3. $$R_i \leftrightarrow R_j$$ (swapping rows $$i$$ and $$j$$ where $$i \neq j$$)

Let $$A = \begin{bmatrix} 1 & -1 & 2 & 1\\ 2 & -2 & 0 & 2 \\ -1 & 3 & 0 & 1 \end{bmatrix}$$, $$x = \begin{bmatrix} x_1\\x_2\\x_3\\x_4\end{bmatrix}$$, and $$b = \begin{bmatrix} 3\\ 1\\ 1\end{bmatrix}$$.

The augmented matrix for the system $$Ax = b$$ is $$\left[\begin{array}{cccc|c} 1 & -1 & 2 & 1 & 3 \\ 2 & -2 & 0 & 2 & 1\\ -1 & 3 & 0 & 1 & 1 \end{array}\right].$$ We now row reduce this matrix; i.e. to transform it into a matrix in RREF using elementary row operations.

In the first row, we already have a leading $$1$$. So we need to make sure all entries below it are zero using elementary row operations. This can be accomplished via $$R_2 \leftarrow R_2 + (-2)\times R_1$$ and $$R_3 \leftarrow R_3 + R_1$$. The resulting matrix is $\left[\begin{array}{cccc|c} 1 & -1 & 2 & 1 & 3 \\ 0 & 0 & -4 & 0 & -5\\ 0 & 2 & 2 & 2 & 4 \end{array}\right].$ Now, notice that the left-most nonzero entry in the second and third rows are not $$1$$. We can fix this via $$R_2 \leftarrow -\frac{1}{4} R_2$$ and $$R_3 \leftarrow \frac{1}{2} R_3$$. The resulting matrix is $\left[\begin{array}{cccc|c} 1 & -1 & 2 & 1 & 3 \\ 0 & 0 & 1 & 0 & \frac{5}{4}\\ 0 & 1 & 1 & 1 & 2 \end{array}\right].$

The leading $$1$$ in row $$3$$ is to the left of that in row $$2$$. So we swap the two rows via $$R_2 \leftrightarrow R_3$$ to get $\left[\begin{array}{cccc|c} 1 & -1 & 2 & 1 & 3 \\ 0 & 1 & 1 & 1 & 2 \\ 0 & 0 & 1 & 0 & \frac{5}{4} \end{array}\right].$

To clear the entry above the leading $$1$$ in row 2, we perform $$R_1 \leftarrow R_1 + R_2$$ to obtain $\left[\begin{array}{cccc|c} 1 & 0 & 3 & 2 & 5 \\ 0 & 1 & 1 & 1 & 2 \\ 0 & 0 & 1 & 0 & \frac{5}{4} \end{array}\right].$

Finally, we clear the entries above the leading $$1$$ in row 3 by performing $$R_1 \leftarrow R_1 + (-3)\times R_3$$ and $$R_2 \leftarrow R_2 + (-1)\times R_3$$ to obtain $\left[\begin{array}{cccc|c} 1 & 0 & 0 & 2 & \frac{5}{4} \\ 0 & 1 & 0 & 1 & \frac{3}{4} \\ 0 & 0 & 1 & 0 & \frac{5}{4} \end{array}\right].$ This matrix is in RREF. The variables corresponding to the first three columns correspond to the leading ones. So, one solution to $$Ax = b$$ is given by $$x = \begin{bmatrix} 5/4 \\ 3/4 \\ 5/4 \\ 0\end{bmatrix}$$. To obtain all solutions, we would need to set $$x_4$$, the only free variable in this case, to some parameter $$s$$ and then solve for the pivot variables $$x_1,x_2,x_3$$ in terms of $$s$$. The answer is $$x = \begin{bmatrix} \frac{5}{4} - 2s\\ \frac{3}{4} - s \\ \frac{5}{4} \\ s\end{bmatrix}$$.

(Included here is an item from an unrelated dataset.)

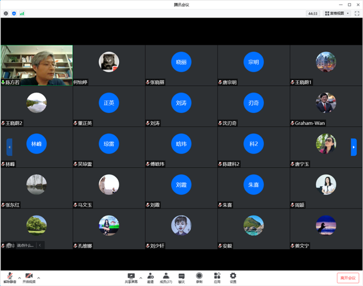
Task: Go to previous page of participants
Action: pyautogui.click(x=9, y=147)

Remark: The RREF of a matrix is unique. In other words, no matter how you transform a matrix to one in RREF, as long as you are using only elementary row operations, you will always end up with the same matrix.

## Pseudo-code

It is possible to codify the procedure. Here is the pseudo-code for one implementation for row-reducing an $$m \times n$$ matrix $$A$$:

• Set $$p$$ to 1

• for $$k = 1,\ldots, n$$, do the following:

• if there exists $$i \in \{p,\ldots,m\}$$ such that (a_{ik} \neq 0,\) then do the following:

• if (i \neq p\), swap row $$p$$ and row $$i$$

• perform $${R}_p \leftarrow \alpha^{-1} {R}_p$$ where $$\alpha$$ is the entry in column $$k$$ of row $$p$$

• perform $${R}_q \leftarrow {R}_q - \alpha_{q}{R}_R$$ for all $$q \neq p$$ where $$\alpha_q$$ is the entry in column $$k$$ of row $$q$$

• increment $$p$$ by 1

• if $$p > m$$ stop

## Exercises

1. For each the following matrices, transform it into a matrix in RREF using elementary row operations.

1. $$\begin{bmatrix} 0 & 1 & 0 \\ 0 & 0 & 1 \\ 1 & 0 & 0\end{bmatrix}$$

2. $$\begin{bmatrix} 0 & 2 & 2 & 0 \\ 0 & -1 & 0 & 1 \\ 0 & 1 & 2 & 1 \end{bmatrix}$$